• Texto para leitura
======
Apesar do caráter maleável, a raça é, como reiterado anteriormente, instrumento de primeira ordem do capitalismo global, a eterna ferramenta do senhor. Porque ela, quando marca os da margem também marca os do centro. Pra reforçar o controle, a branquitude é anulada. No lugar dessa marcação racial, os brancos são tidos como ‘normais’. Ora, mas não se trata de normal e de anormal, mas de escravo e senhor, de assalariado e burguês, de quem manda e quem obedece. Então como subir ao topo sem ser instrumento de reforço do sistema vigente?

Essa compreensão nos mostra que não há possibilidade de acabar com o racismo enquanto houver capitalismo (há possibilidade de acabar?). Toda e qualquer prática considerada antirracista produzida pela supremacia branca capitalista (ou com o seu aval) terá como fim reparos pontuais que não ferem a estrutura opressiva:

No caso da luta contra o racismo, a ação direta do capital pressiona para que o movimento negro se limite a ações contra os preconceitos nos comportamentos individuais e na transformação das políticas públicas em compensatórias ou de promoção social.[9]

Essa prática ilustra bem o cerne em torno da ideologia do topo. Observe que a pressão dos capitalistas em cima dos movimentos negros é para que a luta antirracista foque cada vez mais nos indivíduos ao invés de problematizar o sistema. O individualismo é uma palavra-chave aqui, pois é por meio dele que desdobram todas as falácias propagadas aos quatro ventos, como a meritocracia, a popularização da figura do bilionário cool (o que leva, consequentemente, à normalização da desigualdade), a ostentação difundida por artistas vindos da periferia do sistema e a teologia da prosperidade (a febre do neopentecostalismo).

Apesar de remeter a uma pirâmide, o topo é muito mais espaçoso do que parece. Há uma arena bem na ponta da sua estrutura porque não é apenas no trajeto que lutamos entre nós, mas até quando dividimos o espaço almejado. E não é qualquer arena, mas uma televisionada. Aqui, competição também é palavra-chave. Mais do que isso, é ingrediente para a manutenção dessa ideologia.

II

Foto do disco Cores e Valores, dos Racionais MC’S

Sabemos que nesse mundo, onde as engrenagens moribundas do capitalismo são diariamente forçadas, é preciso ter para ser, o direito à subjetividade vem com poder e o poder é dinheiro, o poder é ser branco. Reivindicar subjetividade é entrar no ‘jogo sujo’, o limiar entre uma espécie de hackeamento do sistema e uma alienação irreparável: andar feito um zumbi e não como Zumbi. “Para o negro, há apenas um destino. E ele é branco.”[10] É através do dinheiro que isso acontece.

Entre os efeitos mais devastadores causados por essa desigualdade está a desesperança de toda uma geração de comunidades racializadas mundo afora. A democracia nas sociedades capitalistas é sempre democracia pra alguns, os que sobram sentem dobrado o peso da falta de perspectiva num futuro próximo.
======
Retorne, sem nenhuma alteração, o trecho do texto acima sobre raça e capitalismo que vai de "Entre os efeitos" até "num futuro próximo.".

• Dados coletados
======
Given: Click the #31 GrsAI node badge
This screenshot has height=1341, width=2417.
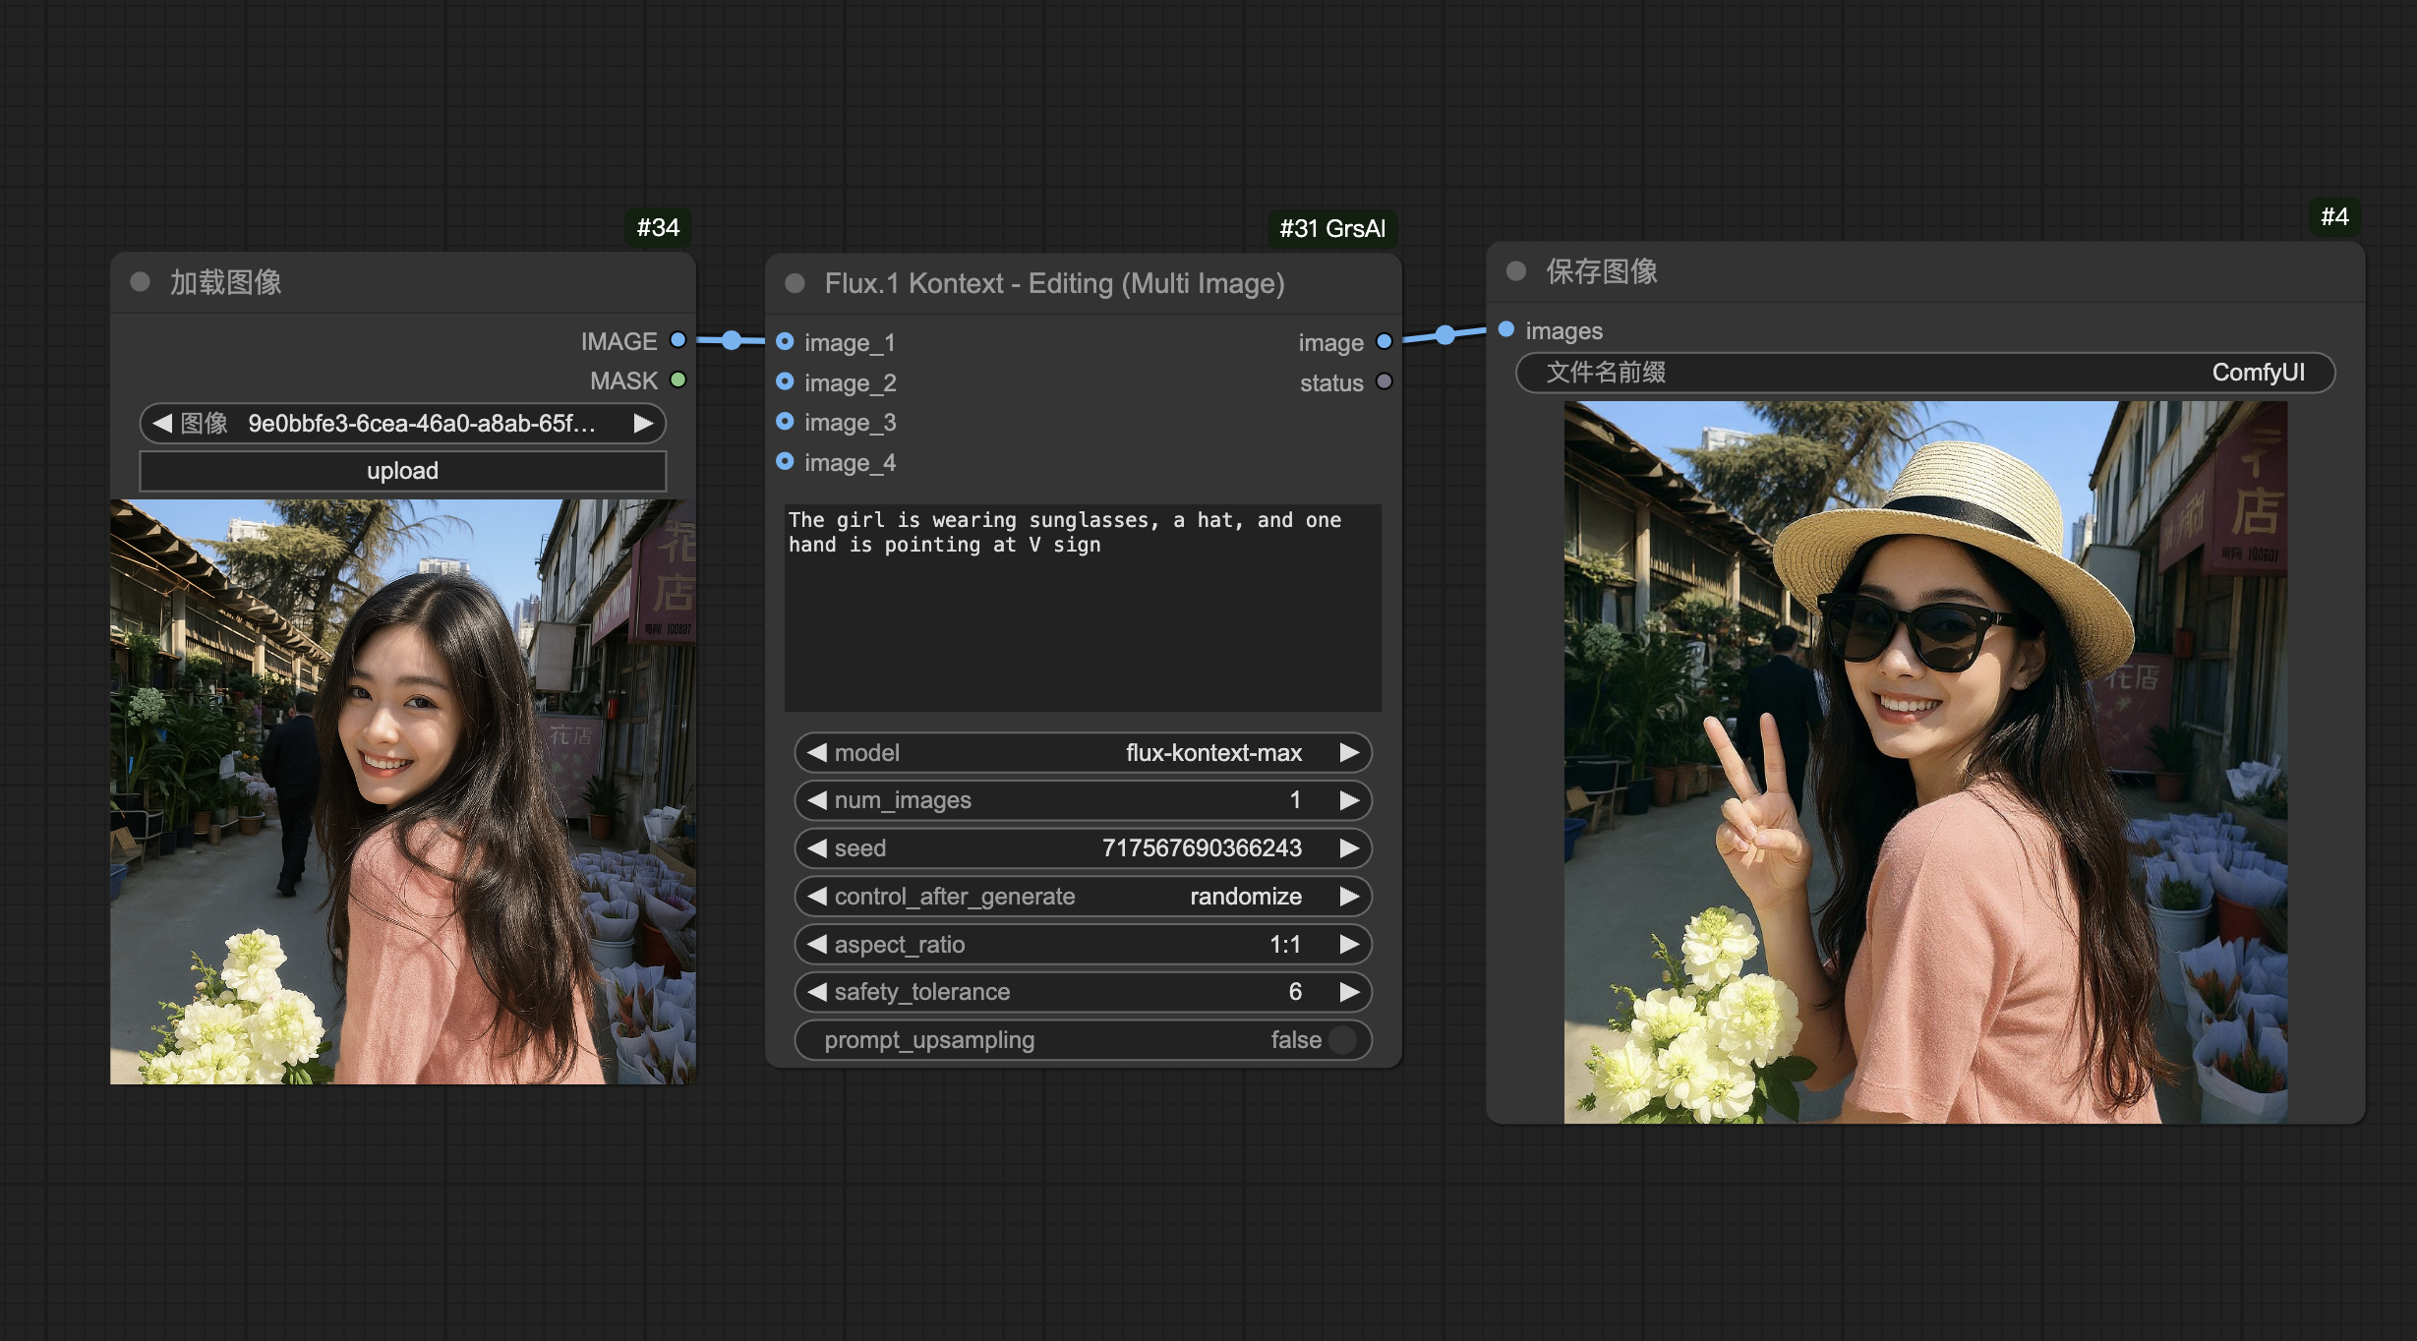Looking at the screenshot, I should [x=1331, y=228].
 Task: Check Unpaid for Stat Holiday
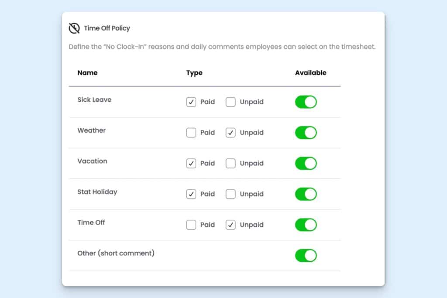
======
• Tarefa concluída
Entre os efeitos mais devastadores causados por essa desigualdade está a desesperança de toda uma geração de comunidades racializadas mundo afora. A democracia nas sociedades capitalistas é sempre democracia pra alguns, os que sobram sentem dobrado o peso da falta de perspectiva num futuro próximo.